The mother’s milk of markets, which is just cold hard cash in your pocket from these very large companies and younger people, they’re native to it.
They understand they all use these large companies, right?
But I think people from Gen X and and sort of the boomer generation, we still were programmed that big large companies, those are blue chip widow and orphan.
I wanna get the small things and the results have have not been that good.
Now, let’s be honest, smoke out values made money over the years and, and when rates are at zero, you know, this ties them perfectly to our final segment who wore it better because guess what?
We’re gonna continue talking about value here.
So the question is how does the US large cap value space stack up against us?
Small cap value space and we’ve got two proxy ETF sspyb, that’s spider portfolio S and P 500 value F ETF.
So that’s big cap, large cap value.
Then we’ve got V BR that’s vanguard small cap value index.
So small cap value both happen to be up about 25% from the October of last year.
But which one do you think is, is poised better for future gains this year?
Is it large, large cap value or small cap in the context of everything you said before?
I got a guess, but go for it now for full disclosure.
I own a lot of VBR because II, I love torturing myself VBR actual VBR, you know, it’s not a valid business reason.
It’s a great II I prefer that over the other indexes for a million reasons.
I can’t get into.
Um I also like the Russell 1000 value but it, it, you know, you toss a coin.
Yeah, it’s just big guys.
I have come to the realization which disturbs me, makes me irritated mad because it goes against the foundational thing that my whole career has been based on.

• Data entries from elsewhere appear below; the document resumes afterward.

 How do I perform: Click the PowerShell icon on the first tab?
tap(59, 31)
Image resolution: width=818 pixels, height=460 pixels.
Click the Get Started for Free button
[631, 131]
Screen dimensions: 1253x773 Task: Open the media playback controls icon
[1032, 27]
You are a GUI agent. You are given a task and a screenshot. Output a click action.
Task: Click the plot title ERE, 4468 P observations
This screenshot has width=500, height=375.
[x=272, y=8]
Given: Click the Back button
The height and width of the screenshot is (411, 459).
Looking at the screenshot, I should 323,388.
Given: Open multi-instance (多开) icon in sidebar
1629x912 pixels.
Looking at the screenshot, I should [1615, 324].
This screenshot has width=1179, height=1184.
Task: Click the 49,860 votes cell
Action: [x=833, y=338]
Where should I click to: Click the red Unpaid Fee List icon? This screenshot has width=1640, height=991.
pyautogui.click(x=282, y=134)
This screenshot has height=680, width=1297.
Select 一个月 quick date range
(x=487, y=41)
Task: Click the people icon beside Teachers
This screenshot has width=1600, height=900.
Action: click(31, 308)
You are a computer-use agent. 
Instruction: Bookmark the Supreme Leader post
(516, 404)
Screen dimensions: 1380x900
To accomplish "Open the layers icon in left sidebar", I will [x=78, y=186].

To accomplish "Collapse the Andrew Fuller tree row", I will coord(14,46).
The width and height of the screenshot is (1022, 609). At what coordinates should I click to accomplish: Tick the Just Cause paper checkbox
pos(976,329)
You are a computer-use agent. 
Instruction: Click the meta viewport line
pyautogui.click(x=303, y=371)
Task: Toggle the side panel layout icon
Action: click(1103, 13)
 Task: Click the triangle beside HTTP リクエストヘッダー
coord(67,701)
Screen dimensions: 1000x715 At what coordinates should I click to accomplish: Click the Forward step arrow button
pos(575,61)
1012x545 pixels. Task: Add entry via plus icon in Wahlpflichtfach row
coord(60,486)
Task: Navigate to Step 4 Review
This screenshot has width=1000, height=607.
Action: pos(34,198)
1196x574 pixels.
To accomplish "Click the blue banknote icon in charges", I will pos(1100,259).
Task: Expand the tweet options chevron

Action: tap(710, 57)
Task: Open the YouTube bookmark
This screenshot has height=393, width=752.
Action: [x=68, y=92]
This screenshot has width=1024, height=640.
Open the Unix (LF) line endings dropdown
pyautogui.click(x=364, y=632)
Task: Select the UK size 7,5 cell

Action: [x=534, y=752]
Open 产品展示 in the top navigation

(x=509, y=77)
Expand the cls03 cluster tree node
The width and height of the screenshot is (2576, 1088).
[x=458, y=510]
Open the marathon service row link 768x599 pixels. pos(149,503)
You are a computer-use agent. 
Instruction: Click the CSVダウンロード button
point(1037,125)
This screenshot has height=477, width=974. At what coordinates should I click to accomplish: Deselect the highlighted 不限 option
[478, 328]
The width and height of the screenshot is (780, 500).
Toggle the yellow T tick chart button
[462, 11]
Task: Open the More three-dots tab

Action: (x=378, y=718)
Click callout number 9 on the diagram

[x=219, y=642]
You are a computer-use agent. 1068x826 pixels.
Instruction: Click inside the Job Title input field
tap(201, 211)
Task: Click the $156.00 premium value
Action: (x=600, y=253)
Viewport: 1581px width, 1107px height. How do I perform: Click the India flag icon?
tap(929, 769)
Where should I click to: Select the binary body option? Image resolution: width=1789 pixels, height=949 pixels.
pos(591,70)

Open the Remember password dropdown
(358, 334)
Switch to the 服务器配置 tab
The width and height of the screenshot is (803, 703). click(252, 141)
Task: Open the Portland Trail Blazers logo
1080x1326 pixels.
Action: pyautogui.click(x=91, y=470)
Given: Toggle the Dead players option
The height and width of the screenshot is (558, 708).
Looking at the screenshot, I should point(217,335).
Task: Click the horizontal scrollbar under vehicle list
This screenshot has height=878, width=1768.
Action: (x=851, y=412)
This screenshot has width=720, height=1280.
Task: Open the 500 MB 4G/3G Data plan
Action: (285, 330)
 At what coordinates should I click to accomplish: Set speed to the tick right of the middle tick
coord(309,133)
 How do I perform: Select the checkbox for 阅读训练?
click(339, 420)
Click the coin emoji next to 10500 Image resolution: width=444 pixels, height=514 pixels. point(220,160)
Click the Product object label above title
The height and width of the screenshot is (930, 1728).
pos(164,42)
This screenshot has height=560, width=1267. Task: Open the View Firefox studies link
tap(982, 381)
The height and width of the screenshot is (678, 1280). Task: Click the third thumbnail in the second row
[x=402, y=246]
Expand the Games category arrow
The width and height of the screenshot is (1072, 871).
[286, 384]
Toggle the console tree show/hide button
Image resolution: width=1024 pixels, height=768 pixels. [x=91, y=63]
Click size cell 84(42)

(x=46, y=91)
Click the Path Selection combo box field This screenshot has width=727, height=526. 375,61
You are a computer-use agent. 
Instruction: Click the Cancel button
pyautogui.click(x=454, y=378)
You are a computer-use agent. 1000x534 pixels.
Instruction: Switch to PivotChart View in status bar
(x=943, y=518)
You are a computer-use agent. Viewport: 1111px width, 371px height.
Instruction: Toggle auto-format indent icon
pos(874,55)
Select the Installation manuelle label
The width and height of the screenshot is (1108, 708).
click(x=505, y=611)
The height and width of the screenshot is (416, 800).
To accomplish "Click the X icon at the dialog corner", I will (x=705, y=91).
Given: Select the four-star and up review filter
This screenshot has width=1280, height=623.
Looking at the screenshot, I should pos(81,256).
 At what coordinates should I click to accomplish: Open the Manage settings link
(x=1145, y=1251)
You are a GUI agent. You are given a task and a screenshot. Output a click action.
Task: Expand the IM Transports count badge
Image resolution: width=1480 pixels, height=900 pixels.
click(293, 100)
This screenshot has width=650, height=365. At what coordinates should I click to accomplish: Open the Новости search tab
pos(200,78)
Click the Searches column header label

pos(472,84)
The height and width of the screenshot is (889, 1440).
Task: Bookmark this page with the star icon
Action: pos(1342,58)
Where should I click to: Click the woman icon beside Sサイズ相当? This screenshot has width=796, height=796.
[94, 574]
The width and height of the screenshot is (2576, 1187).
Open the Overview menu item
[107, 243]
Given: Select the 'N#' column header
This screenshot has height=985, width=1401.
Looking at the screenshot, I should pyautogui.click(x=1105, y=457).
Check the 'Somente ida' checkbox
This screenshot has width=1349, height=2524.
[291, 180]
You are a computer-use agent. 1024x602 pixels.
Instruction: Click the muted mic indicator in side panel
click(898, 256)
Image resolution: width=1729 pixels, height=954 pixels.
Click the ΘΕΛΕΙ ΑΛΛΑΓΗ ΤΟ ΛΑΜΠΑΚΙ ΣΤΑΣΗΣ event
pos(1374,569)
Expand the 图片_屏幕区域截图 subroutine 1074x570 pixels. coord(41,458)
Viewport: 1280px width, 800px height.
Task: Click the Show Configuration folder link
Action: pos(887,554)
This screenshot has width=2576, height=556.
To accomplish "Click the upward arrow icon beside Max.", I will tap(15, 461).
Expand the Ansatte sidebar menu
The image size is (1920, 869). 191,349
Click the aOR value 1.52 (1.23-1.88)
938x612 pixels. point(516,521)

I think the big are gonna get bigger.
And I think in this country with the regulators that we have, with the governments that we have with the market structure that we have.
I’m very concerned that large value if you’re in the value space is gonna do better.
Also the forward earnings are better.
I mean large value is looking at 10% plus growth, you know, at a 15 multiple and small values at 7.5 at best with a 12 multiple.
That’s VBR.
And so you can say, well, those ratios, if you, if you take, if you divide those two numbers, they all come out to be about, you know, 0.67 0.7 you know, but I’m telling you, people don’t care about valuations anymore.
And I think when you’re talking about things that are already cheap, a 12 multiple, a 15 multiple, I would say that small value over the last 10 years has a lower multiple than its average.
And you know what that tells me, not that it’s super cheap, not like the old days where it’s gonna rise from the ashes because I just told you it’s not, it’s, it’s lower than it has.
Small value is lower on its multiple over the last 10 years because people think it will not work the price.
Earnings, multiple has to do with investors sentiment about what they think, how pretty they think earnings are gonna be going forward.
Lee, we got to leave it there.
Fascinating conversation and we could easily go on another 48 another 24 minutes, if not 48.
But, uh, we gotta close it there.
Thank you so much for stopping by s as always, keep it locked to Yahoo Finance.